Generation Z & Their Digital Future
There is a lot to be said for changing perspective. Observing an object or issue from a point of view that differs to our normal frame of reference can completely alter our perception. We might discover previously unseen facets, have our perceptions altered, or be challenged to think in new and fresh ways.
Recently I came across survey results which offered a new perspective for me, and consequently opened up a new line of thought previously unexplored in my little mind. I have done my share of reading and thinking about Generation Z and Digital Natives. I have read what a lot of the experts and pundits have to say, and followed the debates and theories as they have developed. Yet this research provided a fresh perspective for me. Rather than engaging with what adults think about how today’s teenagers will embrace technology in the future, this study actually presented the thoughts of the teenager’s themselves and how they perceive their future and the internet.

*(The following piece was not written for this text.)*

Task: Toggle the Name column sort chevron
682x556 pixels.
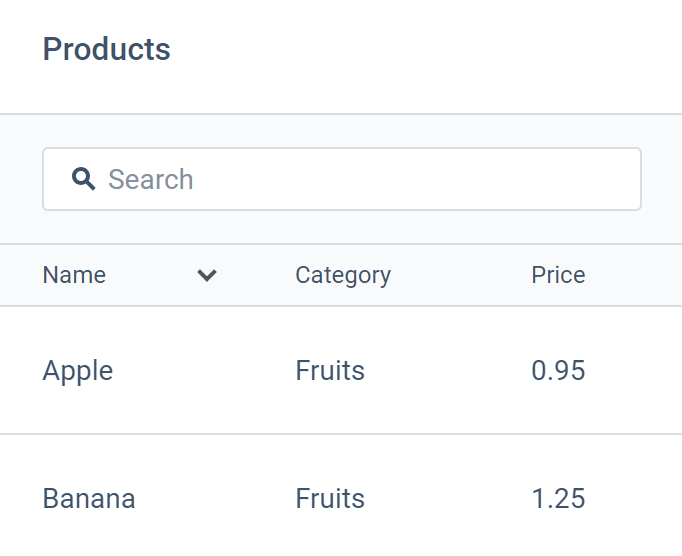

Earlier this year (2010) Habbo Hotel conducted a worldwide survey of over 49,000 teenagers aged 11 – 18 and asked them to share their predictions of how the internet will shape content consumption, online safety, language and education in the future. The results aren’t surprising, but they are interesting. Some of the feedback captures current behaviour, but respondents are also asked to offer their own predictions of the future – this is what I found stimulating to think about.
It should be noted that Habbo Hotel is an online virtual world and the survey polled teenagers online. So although the sample size (49,000) is large, it is skewed towards teens who are active on the internet.

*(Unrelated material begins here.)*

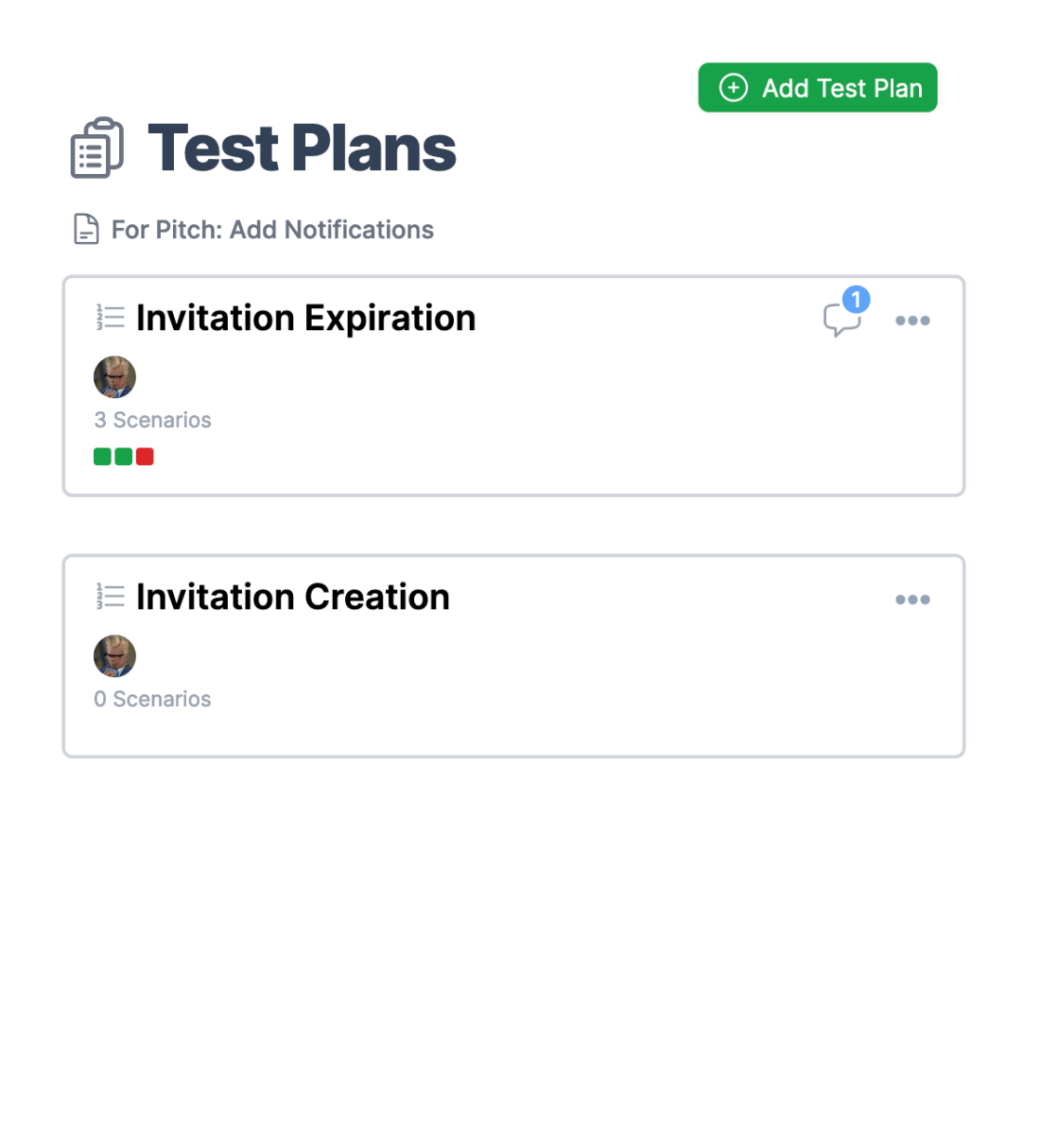Click the red failed scenario status square

click(145, 457)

Respondents were asked about how and where they access media content. What became clear is that digital native teenagers have become very accustomed to consuming free content, sharing content online, and can’t live without their TV.
- 32% stated that currently they never pay for content
- 26% are only willing to pay if there are no free options available
- 23% of respondents regularly sharing content online
- 39% rarely or never share anything
- 54% share music
- 35% share games
- 35% share images
The majority of teenagers surveyed were unable to imagine a world without traditional TV or radio. TVs and mobile phones were the devices that Generation Z would be most upset to live without – ranking higher than content streaming or the downloading of MP3s. However the same cannot be said of print media:
- 55% think traditional print media (newspapers, magazines and books) will be extinct either very soon or some day in the future
- 18% feel that printed media will always have a place
As adults we are obsessed with teenage safety online, and there is no shortage of data about teenage perceptions and safety practices online. It is still worth noting that a majority of teens in this survey consider online safety to become more important in the future:
- 55% explained that they feel fairly safe in most online environments
- 19% state that they don’t feel safe in lots of online spaces
- 61% of those teens questioned felt that online safety would become increasingly important in the future
- 25% feel it will be as important in the future as it is now
For Generation Z, interacting online is second nature and is as important as interacting in the real world. Interesting to note the thoughts teens have on the use of virtual worlds in everyday life:
- 64% of the teens claimed that online interaction has improved their confidence
- More than 50% of teens have between 100 and 200 online friends
- 34% of those surveyed thought that in the future physical meetings would decrease to be replaced with online interaction
- 55% could envisage ‘virtual worlds’ being utilised in the home – suggesting that we may soon be creating a virtual home where we interact with our families online
- 46% of teens believed that virtual worlds will one day be used regularly in schools
Generation Z are also at home learning in an online environment. This results shouldn’t surprise but should be treated cautiously. Preference doesn’t always equate to competence. So although teenagers prefer to learn online we should not assume they have a well rounded skill set to do so effectively.
- 43% of those questioned find it easiest to learn from the internet
- 16% chose books as their preferred way of learning
- 38% liked to use a combination of the two
Mobile and online communications have generated their own language. it is interesting to discover what teenagers think about the protocols of using this language outside the online environment:
- 34 % felt that the informal language they use online could be transferred into offline situations
- 29% believe that they need to speak more formally in offline contexts
- 31% thought they needed to stop using abbreviations outside of the internet
Surveys like this prompt us to consider teenage expectations of technology and to take on board their thoughts on their future. It might be easy to dismiss such predictions because the young don’t known what they don’t know. However maybe they can see something from their point of view we can’t.